Goal of the exercise
Skipping all pictures, print exactly the lines below from the one with "Where should I" through the final line.

(Stored records)

■ ■ ■ ■

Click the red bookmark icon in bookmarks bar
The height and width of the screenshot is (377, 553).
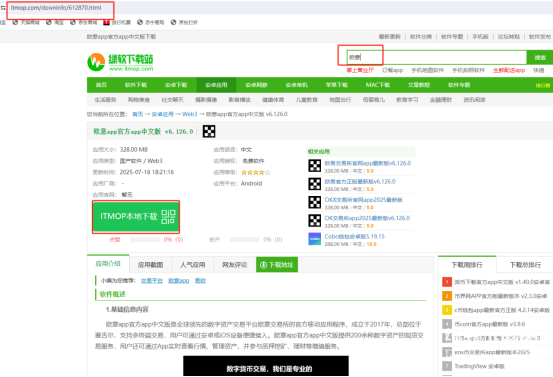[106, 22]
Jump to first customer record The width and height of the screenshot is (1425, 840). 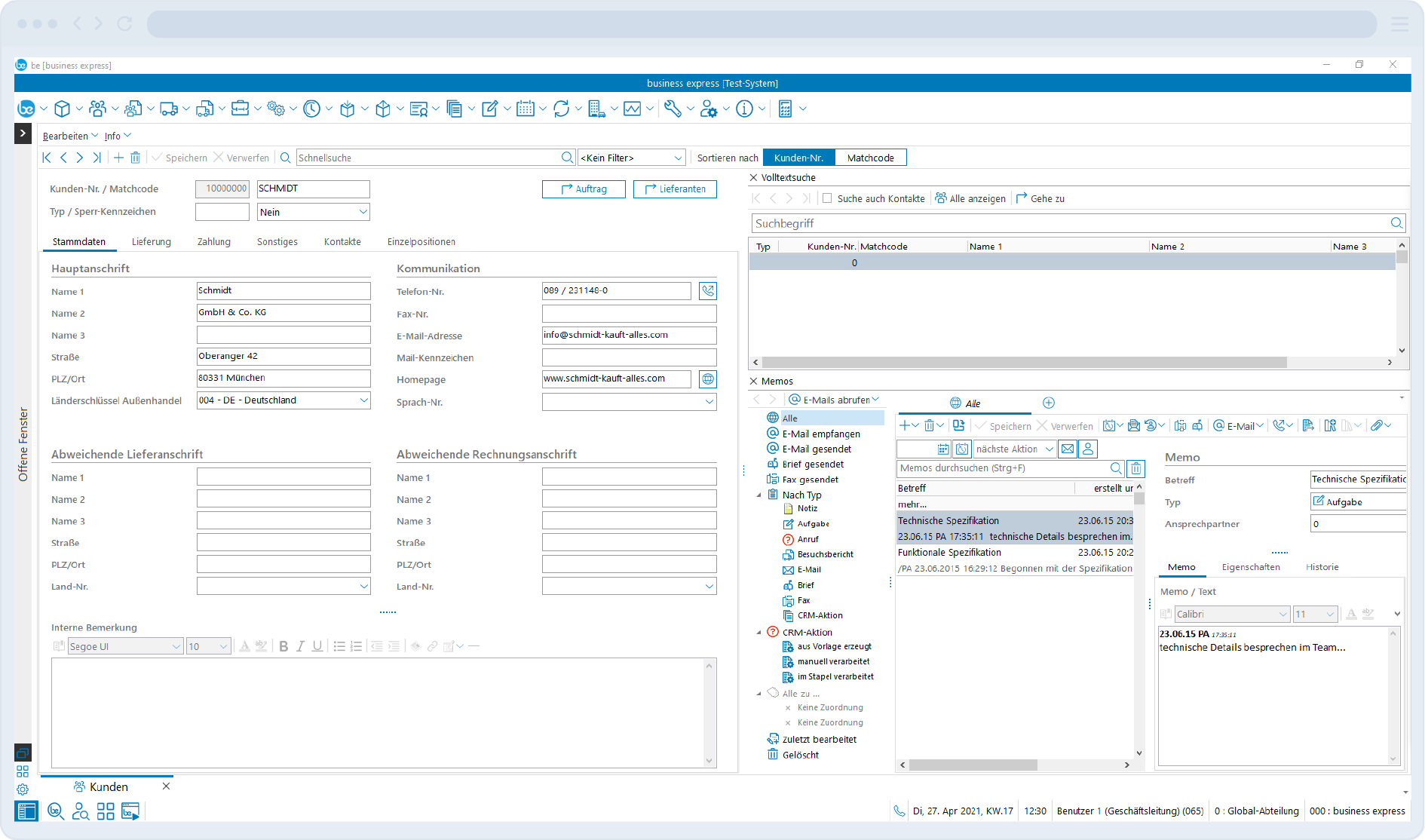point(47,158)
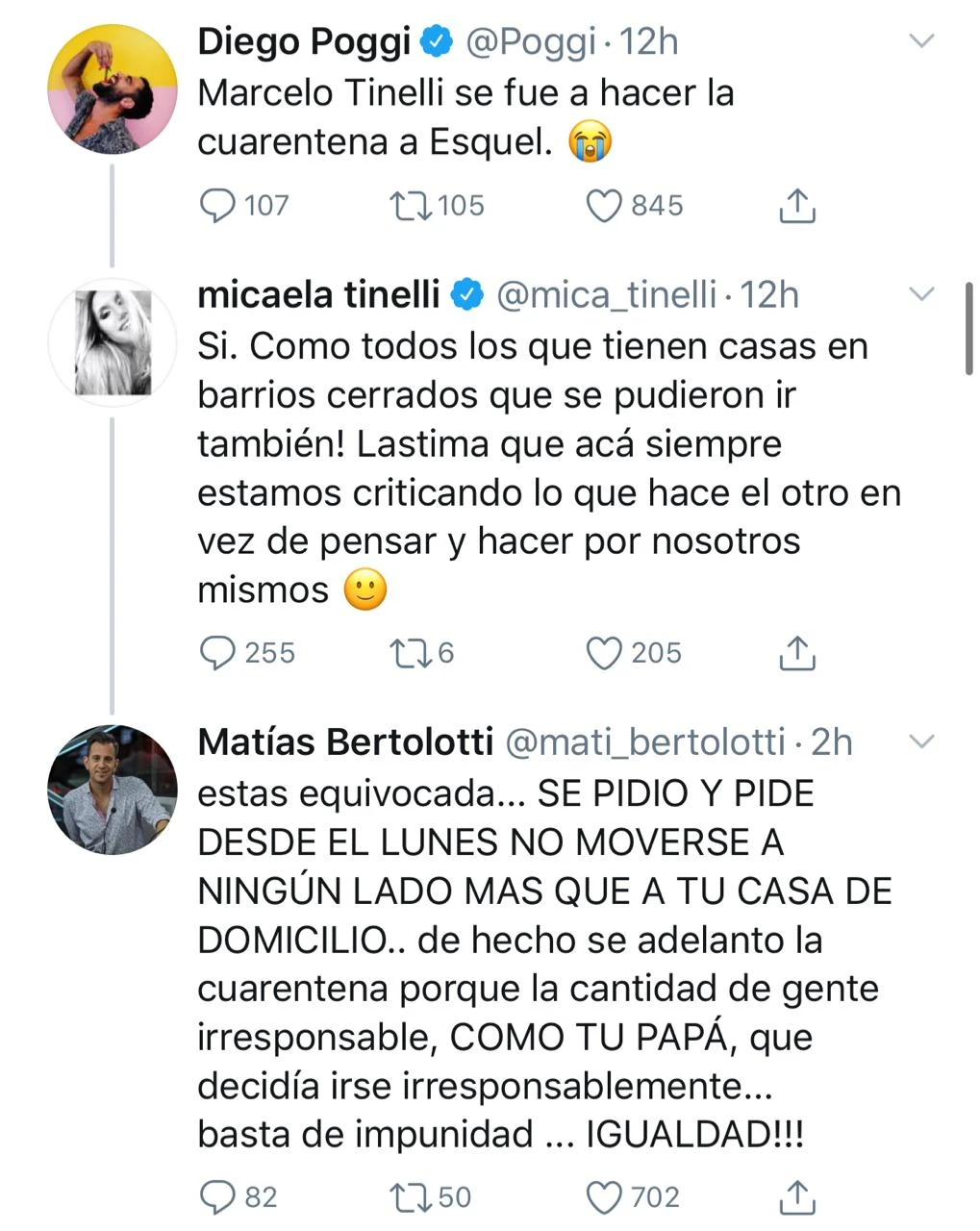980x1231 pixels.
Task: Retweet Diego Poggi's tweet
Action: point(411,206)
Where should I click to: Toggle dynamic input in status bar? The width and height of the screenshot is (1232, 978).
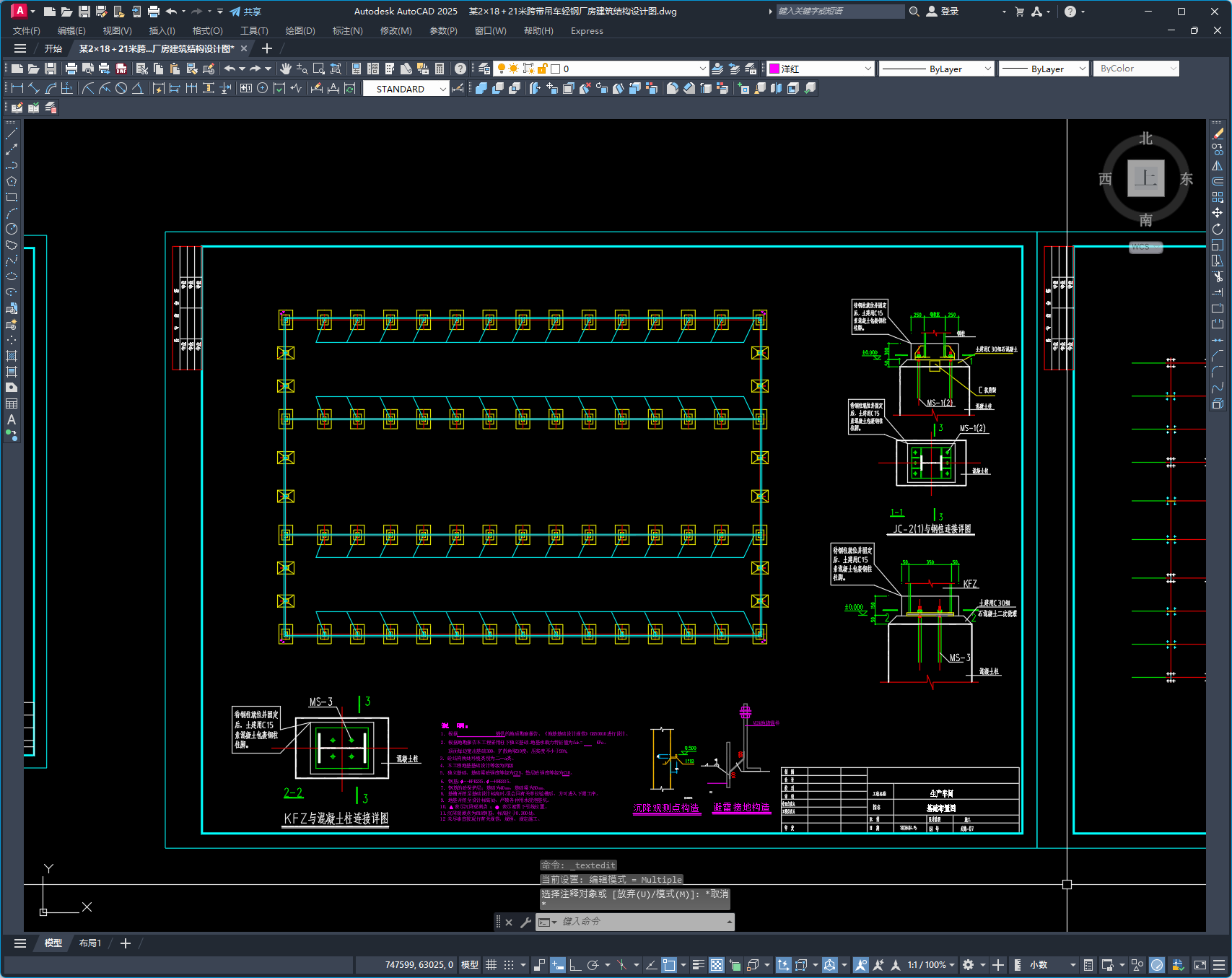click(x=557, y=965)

■ ■ ■ ■

Task result
Where should I click to: Toggle dynamic input in status bar? The width and height of the screenshot is (1232, 978).
click(x=557, y=965)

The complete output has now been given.